Why? Their dietary patterns closely resemble those of other Blue Zones: mostly plants, minimal processed food, modest portions, and regular meal routines. Many Adventists are vegetarian or plant-forward, but just as important are shared meals, regular movement, strong social ties, and a built-in rhythm of rest. Their health outcomes remind us that culture can be more powerful than convenience, and that longevity is not a mystery reserved for faraway places.

Rather than reducing food to a set of numbers, these communities use it as a source of celebration, connection and community. Maybe that’s what’s missing in our complicated food culture? Or perhaps we’ve sacrificed all of that for efficiency, and in the process, are left satiated, but still somehow unsatisfied.

Diet Is Incomplete

Both the Mediterranean and Blue Zones Diets are short-changed without acknowledging the lifestyle that is inseparable from the diet itself. These cultures do not revolve around calorie counting, macro tracking, or external notifications of when and what to eat. The mind-body connection is reliable enough. Movement is woven into daily life through walking, gardening, cooking, and manual tasks. Rest is respected. Stress is buffered by the community. Meals are not rushed or eaten alone in cars.

This is a critical distinction. In the U.S., we’ve attempted to extract diet from context and turn it into a product, something to optimize, purchase, and control. In doing so, we’ve made eating far more complicated than it needs to be. And far less enjoyable.

So the question becomes: why has nutrition in the U.S. become so confusing? Humans have been eating for a very long time, and the data on what works is already in. Resources like the Harvard School of Public Health, and US News and World Report’s annual list of expert-recommended diets are free and unbiased sources of information that all point to the same basic principles.
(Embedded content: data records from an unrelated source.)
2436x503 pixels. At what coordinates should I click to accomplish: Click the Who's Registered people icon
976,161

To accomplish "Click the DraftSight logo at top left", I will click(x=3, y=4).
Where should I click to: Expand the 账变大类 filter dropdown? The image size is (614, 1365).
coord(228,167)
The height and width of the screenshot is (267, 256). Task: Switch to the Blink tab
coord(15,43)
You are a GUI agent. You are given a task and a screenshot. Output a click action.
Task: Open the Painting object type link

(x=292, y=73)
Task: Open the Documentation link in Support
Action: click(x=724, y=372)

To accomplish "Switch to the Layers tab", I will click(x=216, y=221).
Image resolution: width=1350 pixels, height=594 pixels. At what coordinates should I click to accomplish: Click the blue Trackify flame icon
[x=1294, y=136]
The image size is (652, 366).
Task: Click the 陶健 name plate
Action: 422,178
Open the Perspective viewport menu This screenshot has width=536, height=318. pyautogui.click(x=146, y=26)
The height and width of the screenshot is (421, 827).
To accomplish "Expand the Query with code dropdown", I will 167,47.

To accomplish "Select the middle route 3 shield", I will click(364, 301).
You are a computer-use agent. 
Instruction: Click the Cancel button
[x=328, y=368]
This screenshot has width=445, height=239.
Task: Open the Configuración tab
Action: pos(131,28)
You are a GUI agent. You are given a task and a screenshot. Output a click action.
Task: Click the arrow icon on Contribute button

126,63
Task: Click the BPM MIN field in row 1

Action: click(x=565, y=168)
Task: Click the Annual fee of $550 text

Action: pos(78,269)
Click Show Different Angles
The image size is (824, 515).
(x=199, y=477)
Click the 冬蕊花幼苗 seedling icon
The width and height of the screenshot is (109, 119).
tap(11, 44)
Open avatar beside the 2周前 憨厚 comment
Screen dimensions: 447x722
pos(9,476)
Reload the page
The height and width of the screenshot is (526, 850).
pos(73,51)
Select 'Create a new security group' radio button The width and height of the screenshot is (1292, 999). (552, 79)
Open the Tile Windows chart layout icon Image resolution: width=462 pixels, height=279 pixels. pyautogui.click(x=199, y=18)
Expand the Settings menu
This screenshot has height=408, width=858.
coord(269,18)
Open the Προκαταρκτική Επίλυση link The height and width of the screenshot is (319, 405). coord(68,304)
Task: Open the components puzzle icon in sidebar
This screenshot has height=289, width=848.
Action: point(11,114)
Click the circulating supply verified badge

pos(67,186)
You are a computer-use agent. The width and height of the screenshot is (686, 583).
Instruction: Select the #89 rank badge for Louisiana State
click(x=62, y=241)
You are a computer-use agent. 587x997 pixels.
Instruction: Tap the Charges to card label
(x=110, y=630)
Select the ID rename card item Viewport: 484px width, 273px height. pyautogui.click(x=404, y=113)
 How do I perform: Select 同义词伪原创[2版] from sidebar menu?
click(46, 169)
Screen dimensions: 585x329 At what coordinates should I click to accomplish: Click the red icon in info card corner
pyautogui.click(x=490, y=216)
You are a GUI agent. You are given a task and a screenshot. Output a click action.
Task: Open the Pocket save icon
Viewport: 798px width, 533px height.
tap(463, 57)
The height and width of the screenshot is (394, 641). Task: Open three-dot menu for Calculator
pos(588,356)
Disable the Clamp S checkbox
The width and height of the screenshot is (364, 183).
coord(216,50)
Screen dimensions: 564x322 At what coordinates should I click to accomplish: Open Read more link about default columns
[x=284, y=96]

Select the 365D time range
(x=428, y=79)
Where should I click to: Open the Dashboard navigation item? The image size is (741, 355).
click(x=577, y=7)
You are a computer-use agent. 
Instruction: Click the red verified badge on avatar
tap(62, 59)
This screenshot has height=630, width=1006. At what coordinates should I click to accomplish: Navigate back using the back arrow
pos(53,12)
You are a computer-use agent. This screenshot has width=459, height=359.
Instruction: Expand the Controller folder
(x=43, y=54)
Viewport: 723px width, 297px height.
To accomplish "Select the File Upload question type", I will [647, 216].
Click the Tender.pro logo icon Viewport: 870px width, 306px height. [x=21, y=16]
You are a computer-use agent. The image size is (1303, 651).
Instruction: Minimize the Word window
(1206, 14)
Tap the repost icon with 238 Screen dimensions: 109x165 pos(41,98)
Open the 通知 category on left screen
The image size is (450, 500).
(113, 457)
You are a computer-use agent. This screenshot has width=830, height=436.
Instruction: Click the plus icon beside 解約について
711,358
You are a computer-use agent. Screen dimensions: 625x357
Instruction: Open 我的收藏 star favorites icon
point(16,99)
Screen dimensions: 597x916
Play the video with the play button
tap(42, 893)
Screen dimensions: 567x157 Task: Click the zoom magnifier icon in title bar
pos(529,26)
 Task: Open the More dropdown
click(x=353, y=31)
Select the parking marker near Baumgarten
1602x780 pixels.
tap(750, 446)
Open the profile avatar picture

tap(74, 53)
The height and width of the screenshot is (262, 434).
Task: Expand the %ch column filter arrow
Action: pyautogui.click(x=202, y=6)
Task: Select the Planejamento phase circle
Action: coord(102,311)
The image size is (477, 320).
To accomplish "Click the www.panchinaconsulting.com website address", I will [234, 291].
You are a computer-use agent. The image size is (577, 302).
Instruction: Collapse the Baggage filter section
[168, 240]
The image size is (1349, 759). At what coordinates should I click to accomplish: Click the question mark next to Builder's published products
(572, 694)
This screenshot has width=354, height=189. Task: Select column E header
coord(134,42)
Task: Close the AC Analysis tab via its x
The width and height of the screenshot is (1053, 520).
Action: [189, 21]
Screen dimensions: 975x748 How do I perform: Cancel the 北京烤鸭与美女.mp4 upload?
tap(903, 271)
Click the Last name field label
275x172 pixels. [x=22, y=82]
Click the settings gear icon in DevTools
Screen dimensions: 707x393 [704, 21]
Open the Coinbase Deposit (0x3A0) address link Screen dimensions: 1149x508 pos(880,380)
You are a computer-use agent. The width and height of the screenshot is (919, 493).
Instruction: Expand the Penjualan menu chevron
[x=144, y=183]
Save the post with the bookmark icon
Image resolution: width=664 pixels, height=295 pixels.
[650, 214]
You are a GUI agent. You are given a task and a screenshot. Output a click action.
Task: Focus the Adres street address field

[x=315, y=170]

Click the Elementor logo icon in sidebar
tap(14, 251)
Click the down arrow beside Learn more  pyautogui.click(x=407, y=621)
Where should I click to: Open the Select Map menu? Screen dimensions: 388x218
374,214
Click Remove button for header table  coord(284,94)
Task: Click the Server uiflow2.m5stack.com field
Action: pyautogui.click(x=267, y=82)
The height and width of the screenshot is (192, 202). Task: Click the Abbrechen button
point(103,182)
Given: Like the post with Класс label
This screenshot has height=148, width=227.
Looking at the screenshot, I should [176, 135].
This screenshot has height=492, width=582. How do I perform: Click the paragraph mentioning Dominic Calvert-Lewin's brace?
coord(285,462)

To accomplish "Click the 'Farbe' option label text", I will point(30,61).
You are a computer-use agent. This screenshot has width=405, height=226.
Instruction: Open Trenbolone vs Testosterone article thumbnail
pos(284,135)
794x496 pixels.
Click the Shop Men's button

But is this where we get our nutrition information? Rarely. Instead, our attention is pulled this way and that by our devices as the latest “diet news” beckons. When nutrition science starts to feel overwhelming, it’s worth asking a simple question: Who benefits from providing this new recommendation? If the answer is commercially biased, delivered by an influencer or ad, the answer is, probably not you.

Because at the end of the day, the quiet wisdom of “mostly plants” still holds true, but so does slowing down, sharing meals and reclaiming the time-honored joy of simply delicious food.